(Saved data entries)
☆ ☆ ☆ ☆ ☆

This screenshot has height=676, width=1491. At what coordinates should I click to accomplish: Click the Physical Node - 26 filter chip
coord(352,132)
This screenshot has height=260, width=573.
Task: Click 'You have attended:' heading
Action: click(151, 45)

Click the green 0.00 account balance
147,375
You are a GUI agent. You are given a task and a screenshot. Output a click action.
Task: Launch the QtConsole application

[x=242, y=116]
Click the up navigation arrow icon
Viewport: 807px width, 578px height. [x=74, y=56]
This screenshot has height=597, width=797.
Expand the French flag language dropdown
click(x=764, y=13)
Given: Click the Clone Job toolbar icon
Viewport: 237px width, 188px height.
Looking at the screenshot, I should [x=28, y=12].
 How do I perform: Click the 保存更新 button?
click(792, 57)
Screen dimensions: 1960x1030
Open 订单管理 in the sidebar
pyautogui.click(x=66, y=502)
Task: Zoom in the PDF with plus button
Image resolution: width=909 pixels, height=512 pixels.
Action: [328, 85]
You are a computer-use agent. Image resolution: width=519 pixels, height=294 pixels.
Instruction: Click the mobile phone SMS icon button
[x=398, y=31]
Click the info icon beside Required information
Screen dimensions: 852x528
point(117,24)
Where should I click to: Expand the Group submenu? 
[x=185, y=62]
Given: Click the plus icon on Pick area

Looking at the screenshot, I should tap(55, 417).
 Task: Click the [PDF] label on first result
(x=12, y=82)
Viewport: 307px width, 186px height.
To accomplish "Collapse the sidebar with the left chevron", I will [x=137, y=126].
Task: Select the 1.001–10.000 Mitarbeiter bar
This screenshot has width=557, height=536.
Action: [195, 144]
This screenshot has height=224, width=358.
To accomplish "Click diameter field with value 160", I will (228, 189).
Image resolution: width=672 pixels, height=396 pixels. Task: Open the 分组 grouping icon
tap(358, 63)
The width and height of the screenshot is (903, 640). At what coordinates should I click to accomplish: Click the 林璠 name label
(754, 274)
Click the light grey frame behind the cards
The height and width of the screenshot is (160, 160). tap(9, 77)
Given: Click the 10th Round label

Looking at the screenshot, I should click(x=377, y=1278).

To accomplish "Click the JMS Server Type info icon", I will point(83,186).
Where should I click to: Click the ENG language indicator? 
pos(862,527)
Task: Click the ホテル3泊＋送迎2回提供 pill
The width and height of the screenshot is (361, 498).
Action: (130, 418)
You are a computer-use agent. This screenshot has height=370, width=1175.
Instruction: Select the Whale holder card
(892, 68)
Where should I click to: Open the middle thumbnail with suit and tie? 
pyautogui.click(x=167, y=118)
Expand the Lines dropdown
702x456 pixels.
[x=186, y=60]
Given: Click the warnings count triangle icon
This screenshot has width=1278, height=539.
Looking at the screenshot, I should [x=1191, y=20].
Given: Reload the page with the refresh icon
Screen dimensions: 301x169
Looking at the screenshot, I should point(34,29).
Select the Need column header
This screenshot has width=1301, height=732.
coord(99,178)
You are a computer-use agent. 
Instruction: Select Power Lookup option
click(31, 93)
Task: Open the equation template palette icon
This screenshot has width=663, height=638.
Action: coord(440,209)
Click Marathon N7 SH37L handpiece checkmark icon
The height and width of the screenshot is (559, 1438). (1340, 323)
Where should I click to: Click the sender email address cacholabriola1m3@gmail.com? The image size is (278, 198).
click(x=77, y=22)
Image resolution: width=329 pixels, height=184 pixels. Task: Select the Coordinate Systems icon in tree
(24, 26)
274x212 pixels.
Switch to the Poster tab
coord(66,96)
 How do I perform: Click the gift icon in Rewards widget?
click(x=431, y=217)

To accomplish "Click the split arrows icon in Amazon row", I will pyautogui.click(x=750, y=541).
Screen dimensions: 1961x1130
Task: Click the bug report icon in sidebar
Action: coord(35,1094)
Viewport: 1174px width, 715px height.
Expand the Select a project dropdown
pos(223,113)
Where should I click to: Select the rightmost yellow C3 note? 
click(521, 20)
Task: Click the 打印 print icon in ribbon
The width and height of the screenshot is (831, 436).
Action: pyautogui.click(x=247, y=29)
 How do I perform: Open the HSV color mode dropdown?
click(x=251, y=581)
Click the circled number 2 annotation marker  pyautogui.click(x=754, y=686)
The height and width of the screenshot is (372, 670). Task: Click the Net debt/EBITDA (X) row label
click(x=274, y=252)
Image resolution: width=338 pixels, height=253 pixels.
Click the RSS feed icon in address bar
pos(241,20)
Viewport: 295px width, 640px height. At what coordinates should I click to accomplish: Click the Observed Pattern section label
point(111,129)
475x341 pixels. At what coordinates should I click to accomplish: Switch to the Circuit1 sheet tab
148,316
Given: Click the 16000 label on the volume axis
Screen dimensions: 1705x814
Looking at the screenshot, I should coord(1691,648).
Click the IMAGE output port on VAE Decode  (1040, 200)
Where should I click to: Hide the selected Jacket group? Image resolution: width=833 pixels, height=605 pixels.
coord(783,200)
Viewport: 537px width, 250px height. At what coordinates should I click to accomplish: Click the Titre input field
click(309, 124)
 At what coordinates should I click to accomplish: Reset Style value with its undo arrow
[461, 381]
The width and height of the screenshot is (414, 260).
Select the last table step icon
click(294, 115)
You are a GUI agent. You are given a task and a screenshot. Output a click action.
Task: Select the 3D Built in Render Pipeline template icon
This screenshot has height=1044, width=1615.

☆ ☆ ☆ ☆ ☆

**Description of the task**
Above are the lines; repeat exactly the ones from the line containing "Given: Click the Clone Job toolbar icon" down to the line containing "Click the info", both inclusive.

**Reply to the exercise**
Given: Click the Clone Job toolbar icon
Viewport: 237px width, 188px height.
Looking at the screenshot, I should [x=28, y=12].
 How do I perform: Click the 保存更新 button?
click(792, 57)
Screen dimensions: 1960x1030
Open 订单管理 in the sidebar
pyautogui.click(x=66, y=502)
Task: Zoom in the PDF with plus button
Image resolution: width=909 pixels, height=512 pixels.
Action: [328, 85]
You are a computer-use agent. Image resolution: width=519 pixels, height=294 pixels.
Instruction: Click the mobile phone SMS icon button
[x=398, y=31]
Click the info icon beside Required information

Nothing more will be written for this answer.